-
oa Bioinformatic parallel processing tools development for mutation identification from whole exome data following homozygosity mapping for autosomal recessive disorders
- Publisher: Hamad bin Khalifa University Press (HBKU Press)
- Source: Qatar Foundation Annual Research Forum Proceedings, Qatar Foundation Annual Research Forum Volume 2012 Issue 1, Oct 2012, Volume 2012, BMP91
Abstract
Eight consanguineous Arab families with novel autosomal recessive disorders were mapped with illumina 700K SNP. All relevant positional candidate genes were screened for pathogenic mutations. None were identified. Multiple homozygosity intervals were obtained for each family since no significant LOD scores were possible. Whole exome sequencing was on ABI SOLiD4 for 1 affected individual from each family. Mapping and annotation was on LifeScope software. Data validation was done manually for each linkage interval, by visual inspection of read depth and bead number coverage. On average 30,000 sequence variations were detected in each sample including novel variants, known polymorphisms & exome sequencing errors. For each chromosome with a linkage interval, data was isolated and filtered by exportation to Excel spreadsheets and visual inspection to exclude non-linkage interval data.
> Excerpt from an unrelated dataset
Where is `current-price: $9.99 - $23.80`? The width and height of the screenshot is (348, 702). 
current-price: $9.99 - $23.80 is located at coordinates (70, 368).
The number of variants in the linkage intervals for each family was between 400 and 1300. Homozygous sequence variations within the linkage intervals were between 50 and 300 with 15-30 novel variants. Determination if a variant was homozygous or heterozygous, novel or annotated was done manually upon visual inspection of data on Excel spreadsheets. For each novel variant it was manually determined if it were exonic, splice site specific or intronic. For each annotated variation it was manually determined if it is associated to a disease phenotype relevant to the family disease. Minor genotype frequency was investigated for annotated variants if they represent disease states. All novel exonic variants were tested in silico with PolyPhen and Sift Protein Modeling software to access the effect on protein function. All damaging variants (novel or annotated exonic, and splice site) were validated by Sanger sequencing and tested for co-segregation to disease. An identical approach is essential to access pathogenic effects of insertion/deletion variants within each linkage interval. This approach is tedious, involves a tremendous amount of manual work and is prone to oversight errors. Software tools development for automating next-generation sequencing data analysis is essential to eliminate manual work and identify pathogenic mutations among the plethora of existing variants. Such automation is applicable in cases without linkage intervals to limit the number of variants under consideration.